## What you need to do
Rewrite the rows below, substituting "Point to an element on the screen" for each occurrence of "Locate an element on the screen" and leaving everything else unchanged.

===== Data entries =====

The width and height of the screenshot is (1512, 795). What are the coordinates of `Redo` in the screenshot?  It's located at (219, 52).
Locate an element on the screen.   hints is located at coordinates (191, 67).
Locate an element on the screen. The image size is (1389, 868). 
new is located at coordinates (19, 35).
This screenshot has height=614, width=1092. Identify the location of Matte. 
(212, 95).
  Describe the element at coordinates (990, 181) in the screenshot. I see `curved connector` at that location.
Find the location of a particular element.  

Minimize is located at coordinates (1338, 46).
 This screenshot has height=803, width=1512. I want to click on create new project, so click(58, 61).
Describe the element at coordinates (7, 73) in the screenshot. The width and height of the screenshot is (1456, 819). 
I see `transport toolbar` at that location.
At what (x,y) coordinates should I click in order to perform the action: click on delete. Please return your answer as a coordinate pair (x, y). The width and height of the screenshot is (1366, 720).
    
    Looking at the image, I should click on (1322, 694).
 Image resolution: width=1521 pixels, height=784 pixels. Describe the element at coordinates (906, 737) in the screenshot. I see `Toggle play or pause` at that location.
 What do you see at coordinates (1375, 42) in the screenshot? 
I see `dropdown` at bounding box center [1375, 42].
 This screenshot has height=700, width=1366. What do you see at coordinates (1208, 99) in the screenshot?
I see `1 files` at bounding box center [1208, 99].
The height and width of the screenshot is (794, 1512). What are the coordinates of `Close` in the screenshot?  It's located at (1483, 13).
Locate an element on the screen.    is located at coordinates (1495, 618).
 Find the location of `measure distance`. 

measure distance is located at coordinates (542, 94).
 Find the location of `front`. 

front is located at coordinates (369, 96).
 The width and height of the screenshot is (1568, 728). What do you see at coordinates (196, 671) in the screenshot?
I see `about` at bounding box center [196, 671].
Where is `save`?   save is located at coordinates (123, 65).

=====

## Exercise answer
The width and height of the screenshot is (1512, 795). What are the coordinates of `Redo` in the screenshot?  It's located at (219, 52).
Point to an element on the screen.   hints is located at coordinates (191, 67).
Point to an element on the screen. The image size is (1389, 868). 
new is located at coordinates (19, 35).
This screenshot has height=614, width=1092. Identify the location of Matte. 
(212, 95).
  Describe the element at coordinates (990, 181) in the screenshot. I see `curved connector` at that location.
Find the location of a particular element.  

Minimize is located at coordinates (1338, 46).
 This screenshot has height=803, width=1512. I want to click on create new project, so click(58, 61).
Describe the element at coordinates (7, 73) in the screenshot. The width and height of the screenshot is (1456, 819). 
I see `transport toolbar` at that location.
At what (x,y) coordinates should I click in order to perform the action: click on delete. Please return your answer as a coordinate pair (x, y). The width and height of the screenshot is (1366, 720).
    
    Looking at the image, I should click on (1322, 694).
 Image resolution: width=1521 pixels, height=784 pixels. Describe the element at coordinates (906, 737) in the screenshot. I see `Toggle play or pause` at that location.
 What do you see at coordinates (1375, 42) in the screenshot? 
I see `dropdown` at bounding box center [1375, 42].
 This screenshot has height=700, width=1366. What do you see at coordinates (1208, 99) in the screenshot?
I see `1 files` at bounding box center [1208, 99].
The height and width of the screenshot is (794, 1512). What are the coordinates of `Close` in the screenshot?  It's located at (1483, 13).
Point to an element on the screen.    is located at coordinates (1495, 618).
 Find the location of `measure distance`. 

measure distance is located at coordinates (542, 94).
 Find the location of `front`. 

front is located at coordinates (369, 96).
 The width and height of the screenshot is (1568, 728). What do you see at coordinates (196, 671) in the screenshot?
I see `about` at bounding box center [196, 671].
Where is `save`?   save is located at coordinates (123, 65).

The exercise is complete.